Manufacturing scalability considerations matter for editorial evaluation. Laboratory synthesis methods that can't scale to industrial production limit commercial potential. Discuss manufacturing requirements, processing conditions, and potential production volumes. Even early-stage research should consider how laboratory procedures might translate to larger scale.

Cost comparison context helps editors evaluate commercial potential. If existing hydrogen storage costs $10/kg capacity, mention whether your approach could achieve competitive costs at scale. You don't need precise numbers, but you should demonstrate awareness of economic benchmarks.

Submit If... Think Twice If...

Submit to IJHE if your research directly addresses hydrogen energy systems with clear application pathways. Your work should fit these scenarios: developing catalysts for electrolyzers or fuel cells with performance benchmarking, creating hydrogen storage materials with capacity and kinetics data, improving hydrogen production processes with efficiency comparisons, or advancing fuel cell components with durability testing.
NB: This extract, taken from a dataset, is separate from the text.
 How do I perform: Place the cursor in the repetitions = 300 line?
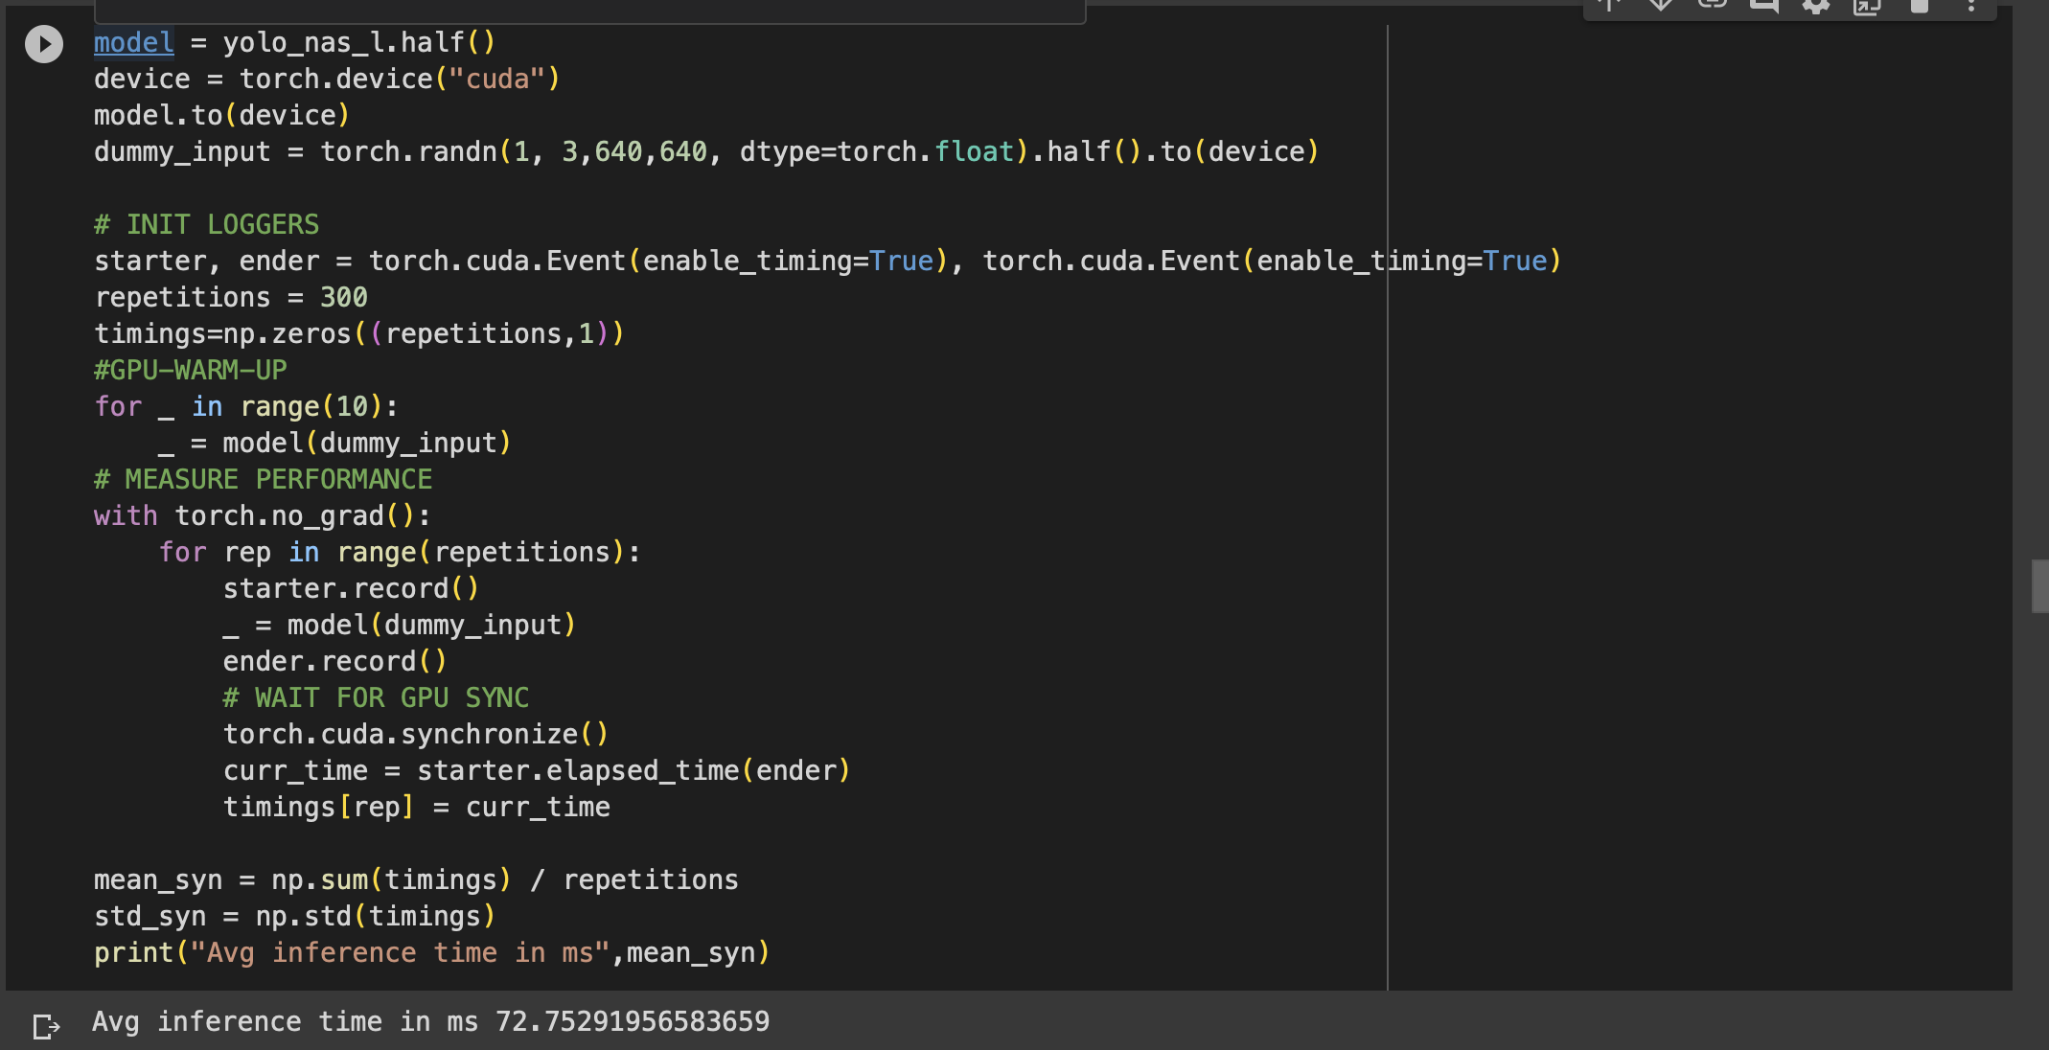[230, 297]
Submit if you can connect fundamental research to energy device performance. Materials characterization becomes relevant when linked to storage capacity, reaction kinetics studies matter when applied to catalyst design, and computational modeling helps when validated against experimental energy metrics.

Think twice if your work involves hydrogen chemistry without energy context. Pure catalysis research, hydrogen bonding studies, or reaction mechanism investigations might fit better in chemistry journals unless you clearly connect findings to energy applications. Similarly, materials research that mentions "potential fuel cell applications" without demonstrating energy relevance won't survive editorial screening.

Consider Journal of Power Sources for electrochemical energy research, Applied Energy for broader energy systems work, or Energy Storage Materials for storage-focused research if your hydrogen connection feels weak. These alternatives might better match your research scope and increase acceptance probability.

Common Desk Rejection Triggers at IJHE

Materials science papers with weak energy connections get rejected quickly. Examples include metal-organic framework synthesis without storage performance data, catalyst characterization without electrochemical testing, and hydrogen-containing compound studies without energy device relevance.

Performance claims without state-of-the-art comparison trigger desk rejection. Editors reject papers that report "excellent hydrogen evolution activity" without comparing to platinum benchmarks, "high storage capacity" without hydride or compressed hydrogen context, or "efficient fuel cell performance" without commercial system comparison.

Missing durability data for energy devices causes rejection. Short-term testing over hours or days doesn't demonstrate commercial viability for systems requiring years of operation. Editors expect cycling data, degradation analysis, and stability projections appropriate for intended applications.